Фрагмент документа:

Глава вторая. Революционеры 1860-х годов
Революционные общества в России не появились на голом месте, а имеют свою глубокую историю. Декабристы и восстание 1825 года, петрашевцы, Герцен и Огарев, Бакунин... Это только самые громкие события и имена. Но в своем исследовании мы вынуждены пропустить ранние страницы прошлого за полным отсутствием здесь соответствующих сведений. Подпольные группки в те времена были малочисленны и находились в зачаточном состоянии. Шифр, прежде всего, необходим для ведения конспиративной переписки. Но вряд ли она тогда имела большое место в практике революционеров. Во всяком случае в полицейских архивах следов ее, видимо, нет.
Первые реальные сведения о шифрах подполья приходятся на начало 1860-х годов. Вступивший на престол царь Александр II в 1861 году отменил крепостное право. Начало царствования нового императора вызвало в российском обществе небывалый энтузиазм и породило надежды. Свежее дыхание обрела существующая со времен Николая I русская политическая эмиграция. Усилились крестьянские и национально-освободительные движения по периферии российской империи. Из-за границы на родину (и обратно) потянулись эмиссары для налаживания подпольных связей.
В ноябре 1861 года в Лондоне к Александру Герцену явился посланец русских старообрядцев по имени Поликарп. Нужно сказать, что русский раскол всегда вызывал у революционеров неослабный интерес. В раскольническом движении они мечтали обрести опору своим идеям и получить мощного союзника в революционной борьбе. Поэтому Поликарп вызвал огромное любопытство лондонских эмигрантов.
Особенно это проявилось у одного из активных помощников Герцена по изданию «Колокола» Василия Кельсиева. Прошло не так уж много времени, но уже к 1867-му году у него наступило полное разочарование не только в раскольниках, но и во всем революционном движении. И Кельсиев добровольно отдался в руки российской полиции. Находясь в III Отделении Собственной его императорского величества канцелярии, раскаявшийся эмигрант написал подробную исповедь своей прошлой деятельности, в которой Кельсиев привел и шифр, примененный в тайной переписке старообрядцами.

Задания:
**1.** Воспроизведите дословно фрагмент о революционерах 1860-х годов, начиная со слов «Первые реальные сведения» и продолжая до слов «налаживания подпольных связей.» включительно.
**2.** Определите по тексту о революционерах 1860-х годов, верны ли утверждения: (a) крепостное право отменил Александр II в 1861 году; (b) Поликарп явился к Герцену в Париже; (c) Кельсиев попал в руки полиции против своей воли. На каждое ответьте «да» или «нет» и приведите решающие слова текста в точной цитате.

Исходные данные:
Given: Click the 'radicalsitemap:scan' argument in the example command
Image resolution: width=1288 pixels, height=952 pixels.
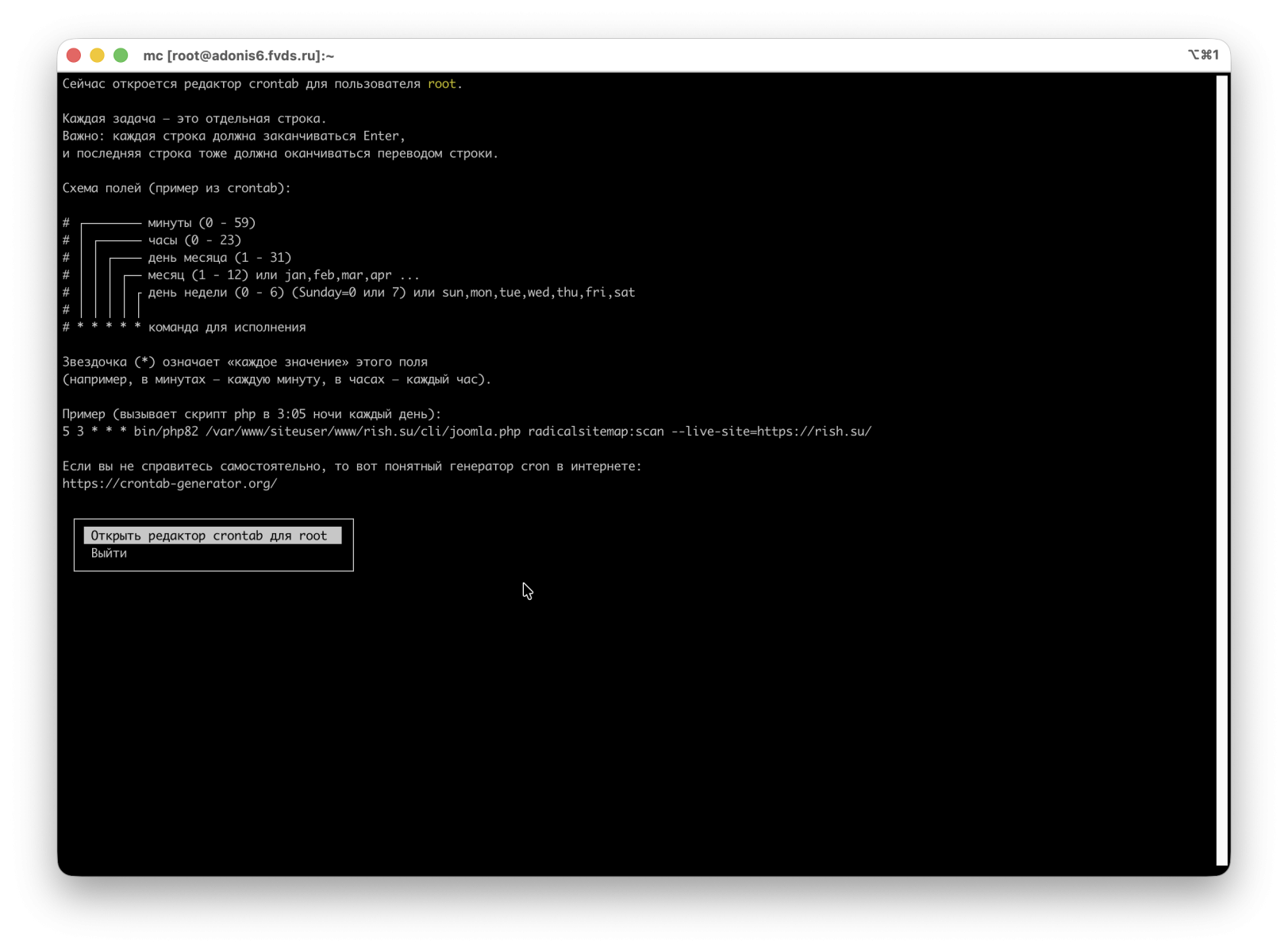Looking at the screenshot, I should [x=596, y=432].
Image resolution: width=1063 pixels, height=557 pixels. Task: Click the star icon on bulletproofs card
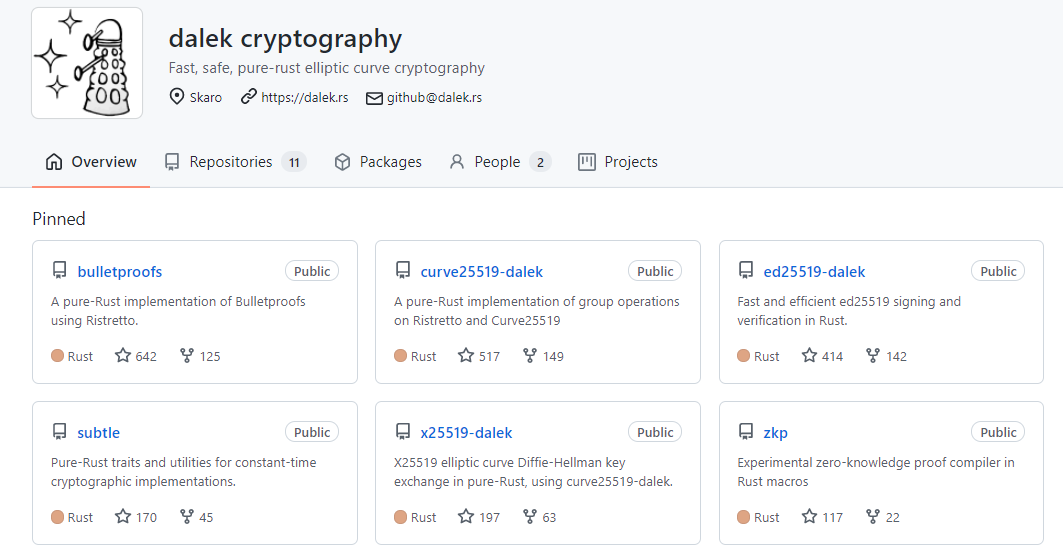123,355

Ответы по заданиям:
**1.**
Первые реальные сведения о шифрах подполья приходятся на начало 1860-х годов. Вступивший на престол царь Александр II в 1861 году отменил крепостное право. Начало царствования нового императора вызвало в российском обществе небывалый энтузиазм и породило надежды. Свежее дыхание обрела существующая со времен Николая I русская политическая эмиграция. Усилились крестьянские и национально-освободительные движения по периферии российской империи. Из-за границы на родину (и обратно) потянулись эмиссары для налаживания подпольных связей.

**2.**
(a) Да: «Вступивший на престол царь Александр II в 1861 году отменил крепостное право».
(b) Нет: «В ноябре 1861 года в Лондоне к Александру Герцену явился посланец русских старообрядцев по имени Поликарп».
(c) Нет: «И Кельсиев добровольно отдался в руки российской полиции».